The Federal Reserve left its key interest rate steady on Wednesday and reaffirmed that it now sees two rate cuts this year. Officials did, however, accept rising economic uncertainty as inflation rises and growth eases.
In its quarterly economic forecasts, the Fed lowered this year’s growth forecast and that of next year while expecting the unemployment rate to rise to 4.4% by year-end. It also expects inflation to increase moderately to 2.7%, higher than the central bank target of 2%.
The economic outlook is more uncertain,” the Fed said after its two-day policy session. This puts the central bank in a sensitive position: increasing inflation generally justifies keeping interest rates steady or increasing them, while slowing growth and increasing joblessness tend to lead to rate cuts to revive the economy.
This is the second straight meeting in which the Fed has left rates at around 4.3%. Officials are carefully weighing the impact of policies of the Trump administration, including tariffs, which economists expect will rise temporarily to boost inflation.

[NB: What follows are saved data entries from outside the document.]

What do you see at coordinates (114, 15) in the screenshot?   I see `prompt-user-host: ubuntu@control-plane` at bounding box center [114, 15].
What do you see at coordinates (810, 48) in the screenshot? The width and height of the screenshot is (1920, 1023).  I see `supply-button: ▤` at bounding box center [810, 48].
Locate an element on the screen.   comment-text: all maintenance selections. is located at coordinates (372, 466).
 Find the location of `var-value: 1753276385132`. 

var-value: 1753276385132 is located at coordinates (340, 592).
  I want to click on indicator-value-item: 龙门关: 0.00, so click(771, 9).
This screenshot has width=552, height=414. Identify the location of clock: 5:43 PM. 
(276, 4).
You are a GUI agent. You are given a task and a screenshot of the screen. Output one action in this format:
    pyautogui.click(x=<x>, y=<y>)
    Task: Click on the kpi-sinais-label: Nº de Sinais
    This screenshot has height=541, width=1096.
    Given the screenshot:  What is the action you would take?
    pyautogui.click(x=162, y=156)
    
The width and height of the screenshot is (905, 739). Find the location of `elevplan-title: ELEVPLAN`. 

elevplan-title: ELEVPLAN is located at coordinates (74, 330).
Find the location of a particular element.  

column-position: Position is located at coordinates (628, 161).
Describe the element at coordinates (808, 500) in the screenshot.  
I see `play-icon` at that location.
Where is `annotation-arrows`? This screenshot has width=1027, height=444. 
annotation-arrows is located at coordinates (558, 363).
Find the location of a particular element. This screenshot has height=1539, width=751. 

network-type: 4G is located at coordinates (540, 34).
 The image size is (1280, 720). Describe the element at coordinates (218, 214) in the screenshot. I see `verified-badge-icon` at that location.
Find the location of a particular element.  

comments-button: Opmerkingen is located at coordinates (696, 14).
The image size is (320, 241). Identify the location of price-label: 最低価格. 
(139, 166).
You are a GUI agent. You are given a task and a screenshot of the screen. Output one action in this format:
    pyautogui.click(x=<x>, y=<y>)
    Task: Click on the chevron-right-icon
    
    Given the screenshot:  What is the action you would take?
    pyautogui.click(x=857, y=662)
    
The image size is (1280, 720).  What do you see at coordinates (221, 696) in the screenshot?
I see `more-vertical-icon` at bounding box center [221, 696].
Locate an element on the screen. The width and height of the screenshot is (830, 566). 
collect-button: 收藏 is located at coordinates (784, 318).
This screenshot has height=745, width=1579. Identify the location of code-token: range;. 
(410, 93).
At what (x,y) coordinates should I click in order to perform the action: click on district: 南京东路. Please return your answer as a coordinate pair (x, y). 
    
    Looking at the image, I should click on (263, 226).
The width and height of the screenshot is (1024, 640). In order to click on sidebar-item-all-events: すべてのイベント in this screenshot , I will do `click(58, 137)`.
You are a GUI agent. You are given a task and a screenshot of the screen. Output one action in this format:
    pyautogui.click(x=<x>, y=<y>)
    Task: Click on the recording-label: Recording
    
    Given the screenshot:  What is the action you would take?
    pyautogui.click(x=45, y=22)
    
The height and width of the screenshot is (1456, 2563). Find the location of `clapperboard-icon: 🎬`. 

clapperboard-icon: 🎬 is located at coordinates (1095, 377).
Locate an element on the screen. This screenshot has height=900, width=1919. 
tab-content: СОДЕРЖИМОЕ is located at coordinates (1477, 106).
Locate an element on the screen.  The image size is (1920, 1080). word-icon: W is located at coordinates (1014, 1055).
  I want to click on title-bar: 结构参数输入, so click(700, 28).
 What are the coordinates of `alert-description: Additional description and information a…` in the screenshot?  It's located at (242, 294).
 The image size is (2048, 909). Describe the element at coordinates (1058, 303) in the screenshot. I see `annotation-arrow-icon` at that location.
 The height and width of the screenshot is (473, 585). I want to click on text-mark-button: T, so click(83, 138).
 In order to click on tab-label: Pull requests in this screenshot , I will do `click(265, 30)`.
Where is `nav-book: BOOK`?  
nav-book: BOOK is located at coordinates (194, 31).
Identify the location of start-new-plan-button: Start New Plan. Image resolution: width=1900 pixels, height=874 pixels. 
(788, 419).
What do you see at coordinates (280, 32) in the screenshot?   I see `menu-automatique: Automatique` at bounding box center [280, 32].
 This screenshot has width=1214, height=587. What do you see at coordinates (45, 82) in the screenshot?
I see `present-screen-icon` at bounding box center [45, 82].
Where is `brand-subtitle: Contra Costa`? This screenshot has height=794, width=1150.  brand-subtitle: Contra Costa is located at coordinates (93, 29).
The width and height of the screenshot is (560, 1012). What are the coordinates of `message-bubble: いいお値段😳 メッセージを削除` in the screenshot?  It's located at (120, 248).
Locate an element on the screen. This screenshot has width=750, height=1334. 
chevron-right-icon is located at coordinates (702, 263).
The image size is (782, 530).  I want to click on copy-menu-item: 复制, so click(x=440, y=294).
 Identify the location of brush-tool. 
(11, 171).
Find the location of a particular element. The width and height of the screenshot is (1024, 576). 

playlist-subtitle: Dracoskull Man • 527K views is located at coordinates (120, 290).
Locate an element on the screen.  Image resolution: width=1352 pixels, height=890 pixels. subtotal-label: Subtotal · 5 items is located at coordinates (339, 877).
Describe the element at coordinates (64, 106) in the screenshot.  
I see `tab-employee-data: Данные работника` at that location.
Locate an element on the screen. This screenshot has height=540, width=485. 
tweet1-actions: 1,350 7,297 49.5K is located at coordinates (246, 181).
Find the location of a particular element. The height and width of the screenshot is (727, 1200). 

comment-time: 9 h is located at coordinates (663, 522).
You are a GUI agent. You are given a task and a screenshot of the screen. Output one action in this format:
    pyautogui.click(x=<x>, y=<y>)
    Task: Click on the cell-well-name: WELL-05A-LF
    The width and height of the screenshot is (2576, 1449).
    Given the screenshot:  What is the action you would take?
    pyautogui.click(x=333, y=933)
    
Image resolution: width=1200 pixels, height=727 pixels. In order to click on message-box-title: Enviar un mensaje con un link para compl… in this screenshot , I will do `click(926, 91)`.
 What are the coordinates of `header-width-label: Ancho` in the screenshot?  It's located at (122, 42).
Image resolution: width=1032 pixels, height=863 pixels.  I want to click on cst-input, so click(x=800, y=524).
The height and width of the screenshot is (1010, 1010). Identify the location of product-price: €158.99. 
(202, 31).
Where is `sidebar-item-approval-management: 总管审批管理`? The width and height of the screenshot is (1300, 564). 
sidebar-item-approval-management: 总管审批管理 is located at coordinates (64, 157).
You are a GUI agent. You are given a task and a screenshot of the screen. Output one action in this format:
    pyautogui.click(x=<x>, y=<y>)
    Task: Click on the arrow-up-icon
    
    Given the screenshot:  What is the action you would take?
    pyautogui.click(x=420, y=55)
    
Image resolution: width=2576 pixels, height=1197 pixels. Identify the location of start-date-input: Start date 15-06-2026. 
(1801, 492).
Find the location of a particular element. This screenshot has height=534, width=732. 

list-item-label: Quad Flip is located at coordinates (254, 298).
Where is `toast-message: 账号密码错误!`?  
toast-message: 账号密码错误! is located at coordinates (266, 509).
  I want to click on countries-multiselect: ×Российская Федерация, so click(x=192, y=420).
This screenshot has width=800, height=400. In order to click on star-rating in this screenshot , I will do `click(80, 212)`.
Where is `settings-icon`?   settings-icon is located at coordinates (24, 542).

In contrast, deregulation steps could reduce costs and alleviate inflationary pressures.
Moreover, the Fed stated it would ease the speed at which it would roll over its Treasury holdings, only allowing $5 billion to mature every month instead of $25 billion. This will tend to support long-term interest rates at a lower level. Treasury yields moved lower in response.
Goldman Sachs economists forecast tariffs may lift inflation to 3% by the end of the year. Consumer attitudes are also changing, with retailers reporting that consumers are more cautious. Barclays has dramatically cut its growth forecast for the US to only 0.7%, down from 2.5% last year.
While inflation expectations rise, the Fed keeps a keen eye, seeking to manage prices without sacrificing economic stability.